The EM algorithm for the marginal Nelson-Aalen estimate took longer to converge for mass-action models than for network-based models, despite the greater tolerance. For models with exponential contact intervals, the maximum number of iterations required was 19. For Weibull(2, 1) contact intervals, the maximum was 29. For Weibull(.5, 5) contact intervals, the maximum was 32. Table 2 shows coverage probabilities and exact 95% confidence intervals for the Nelson-Aalen, marginal Nelson-Aalen, Kaplan-Meier, and marginal Kaplan-Meier estimators in models with Weibull(.5, 5) and Weibull(2, 1) normalized contact interval distributions. Coverage probabilities for the Nelson-Aalen and Kaplan-Meier estimators were close to .95 across the range of available data for both models. In contrast, the marginal Nelson-Aalen and Kaplan-Meier estimators were spectacular failures. In the model with exponential normalized contact interval distributions, coverage probabilities for Nelson-Aalen and Kaplan-Meier estimators were all above .93 and coverage probabilities for the marginal Nelson-Aalen and Kaplan-Meier estimators were all above .99. Figures 3 and 4 show good agreement between the estimated and true survival and cumulative hazard functions when who-infected-whom is observed (left) but poor agreement when who-infected-whom is not observed (right). The dashed lines and clouds of points have the same interpretation as in Figures 1 and 2 .

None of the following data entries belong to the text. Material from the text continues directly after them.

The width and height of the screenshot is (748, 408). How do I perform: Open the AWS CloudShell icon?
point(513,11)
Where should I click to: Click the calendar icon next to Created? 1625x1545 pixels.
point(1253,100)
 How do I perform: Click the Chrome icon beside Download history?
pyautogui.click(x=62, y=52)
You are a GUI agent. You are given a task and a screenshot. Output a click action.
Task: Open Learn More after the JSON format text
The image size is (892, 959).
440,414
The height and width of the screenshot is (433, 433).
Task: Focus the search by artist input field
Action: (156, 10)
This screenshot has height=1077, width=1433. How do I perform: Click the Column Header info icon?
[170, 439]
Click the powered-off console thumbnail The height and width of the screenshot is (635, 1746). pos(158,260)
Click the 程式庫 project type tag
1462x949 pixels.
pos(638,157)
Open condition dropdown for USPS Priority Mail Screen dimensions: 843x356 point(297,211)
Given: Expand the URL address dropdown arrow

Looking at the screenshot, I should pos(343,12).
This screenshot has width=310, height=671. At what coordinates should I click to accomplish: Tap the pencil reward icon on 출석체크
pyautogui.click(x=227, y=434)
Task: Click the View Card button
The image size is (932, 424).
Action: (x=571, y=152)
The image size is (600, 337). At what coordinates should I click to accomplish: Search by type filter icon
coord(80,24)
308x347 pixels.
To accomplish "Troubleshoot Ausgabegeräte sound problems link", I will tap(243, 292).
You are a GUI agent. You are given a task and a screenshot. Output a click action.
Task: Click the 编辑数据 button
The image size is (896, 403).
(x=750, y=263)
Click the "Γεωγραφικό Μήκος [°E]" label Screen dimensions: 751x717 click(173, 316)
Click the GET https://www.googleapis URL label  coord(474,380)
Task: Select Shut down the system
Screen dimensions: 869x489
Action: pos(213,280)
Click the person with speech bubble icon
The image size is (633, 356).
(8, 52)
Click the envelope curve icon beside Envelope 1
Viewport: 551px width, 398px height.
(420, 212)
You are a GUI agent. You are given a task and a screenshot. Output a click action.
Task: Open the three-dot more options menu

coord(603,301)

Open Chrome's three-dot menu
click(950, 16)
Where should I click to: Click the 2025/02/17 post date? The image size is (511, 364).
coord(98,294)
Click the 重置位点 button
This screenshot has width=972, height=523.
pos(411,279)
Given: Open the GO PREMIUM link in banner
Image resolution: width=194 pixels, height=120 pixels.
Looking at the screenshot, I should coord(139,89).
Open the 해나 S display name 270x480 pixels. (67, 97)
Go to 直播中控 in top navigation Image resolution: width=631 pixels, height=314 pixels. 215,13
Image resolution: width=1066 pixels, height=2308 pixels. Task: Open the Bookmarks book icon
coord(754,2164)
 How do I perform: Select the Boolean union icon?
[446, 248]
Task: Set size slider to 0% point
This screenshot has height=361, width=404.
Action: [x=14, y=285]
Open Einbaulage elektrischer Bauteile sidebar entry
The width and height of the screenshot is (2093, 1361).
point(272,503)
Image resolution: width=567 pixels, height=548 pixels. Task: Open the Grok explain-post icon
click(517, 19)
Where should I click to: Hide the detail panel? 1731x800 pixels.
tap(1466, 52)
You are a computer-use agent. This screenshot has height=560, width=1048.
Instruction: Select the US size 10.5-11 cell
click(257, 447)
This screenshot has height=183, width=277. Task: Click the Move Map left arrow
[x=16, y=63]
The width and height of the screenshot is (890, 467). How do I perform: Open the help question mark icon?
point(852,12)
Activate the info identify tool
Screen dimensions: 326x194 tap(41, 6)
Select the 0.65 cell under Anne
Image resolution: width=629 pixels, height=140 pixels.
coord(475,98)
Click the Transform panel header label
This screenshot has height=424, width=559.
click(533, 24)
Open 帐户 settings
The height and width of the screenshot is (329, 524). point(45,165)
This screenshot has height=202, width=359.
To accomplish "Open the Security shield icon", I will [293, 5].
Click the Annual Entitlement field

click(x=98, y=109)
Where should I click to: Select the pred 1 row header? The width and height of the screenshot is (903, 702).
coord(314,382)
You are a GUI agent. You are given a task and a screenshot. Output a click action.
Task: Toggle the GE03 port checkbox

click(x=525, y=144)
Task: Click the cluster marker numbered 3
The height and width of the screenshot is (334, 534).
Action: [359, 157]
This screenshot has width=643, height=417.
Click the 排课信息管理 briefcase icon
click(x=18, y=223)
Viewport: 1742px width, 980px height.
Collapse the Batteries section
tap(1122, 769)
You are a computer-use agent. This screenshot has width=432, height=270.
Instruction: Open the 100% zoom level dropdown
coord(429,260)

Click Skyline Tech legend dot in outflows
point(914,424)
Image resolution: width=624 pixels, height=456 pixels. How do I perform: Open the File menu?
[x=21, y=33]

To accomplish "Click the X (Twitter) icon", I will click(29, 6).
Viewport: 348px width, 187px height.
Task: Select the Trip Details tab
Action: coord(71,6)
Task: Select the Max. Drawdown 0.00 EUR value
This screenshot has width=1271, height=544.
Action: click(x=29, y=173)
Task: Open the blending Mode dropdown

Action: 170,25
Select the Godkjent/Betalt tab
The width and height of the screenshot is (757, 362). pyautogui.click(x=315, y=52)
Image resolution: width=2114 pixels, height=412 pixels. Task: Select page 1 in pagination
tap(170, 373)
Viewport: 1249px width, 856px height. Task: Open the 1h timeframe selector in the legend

The number of possible infectors for each infection is much, much larger in a massaction model than in a network-based model. It seems likely that the EM algorithm cannot usefully assign probabilities to the possible infectors of each infected person because the asymptotic approximation to the marginal Nelson-Aalen estimate is not sufficiently precise and because of limited numerical precision. In the case of exponential contact intervals, the initial step of the EM algorithm correctly guesses that all possible infectors are equally likely to have been the source of infection, so the EM algorithm converges. The large coverage probabilities suggest that the variance approximation from equation (54) overestimates the true variance.

In this section, we use the marginal Nelson-Aalen estimator to analyze pandemic influenza A(H1N1) (pH1N1) surveillance data collected by the Los Angeles County Department of Public Health between April 22 and May 19, 2009. The data was collected according to the following protocol :

(a) Individuals who presented to healthcare providers or the county health department with acute febrile respiratory illness (AFRI, defined as fever ≥ 100 • F plus cough, sore throat, or runny nose) had nasopharyngeal swabs and aspirates tested for pandemic influenza A(H1N1). Those who tested positive are the index cases. (b) The index cases were interviewed by telephone and asked to report AFRI episodes among household contacts, including the dates of illness onset. Additional AFRI episodes among household contacts were ascertained during follow-up interviews 14 days after the illness onset of the index case. All cases of AFRI in the household after 10 days prior to symptom onset in the index case were assumed to be pH1N1 cases.

The earliest pH1N1 case in each household is the primary case; this is usually (but not always) the index case.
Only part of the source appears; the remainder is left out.